Goal of the exercise -
Give back each line of the data exactly as it reads, minus the pictures.

Records supplied -
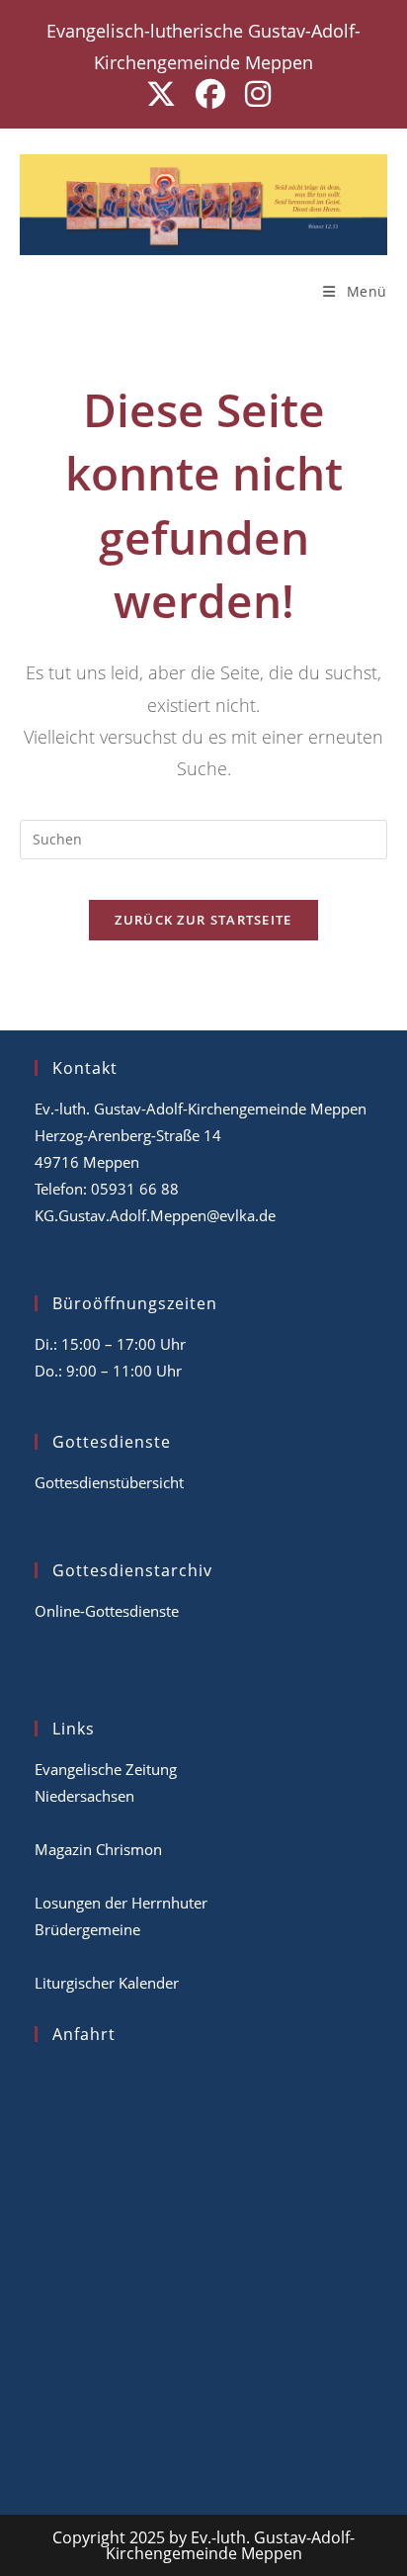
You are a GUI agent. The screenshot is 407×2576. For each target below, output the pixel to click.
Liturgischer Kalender (107, 1983)
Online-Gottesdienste (107, 1611)
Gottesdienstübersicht (109, 1482)
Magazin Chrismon (98, 1849)
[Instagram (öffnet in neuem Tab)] (253, 94)
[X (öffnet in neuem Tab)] (161, 94)
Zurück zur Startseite (203, 920)
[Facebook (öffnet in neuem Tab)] (210, 94)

Exercise response -
You are a GUI agent. The screenshot is 407×2576. For each target below, output the pixel to click.
Liturgischer Kalender (107, 1983)
Online-Gottesdienste (107, 1611)
Gottesdienstübersicht (109, 1482)
Magazin Chrismon (98, 1849)
[Instagram (öffnet in neuem Tab)] (253, 94)
[X (öffnet in neuem Tab)] (161, 94)
Zurück zur Startseite (203, 920)
[Facebook (öffnet in neuem Tab)] (210, 94)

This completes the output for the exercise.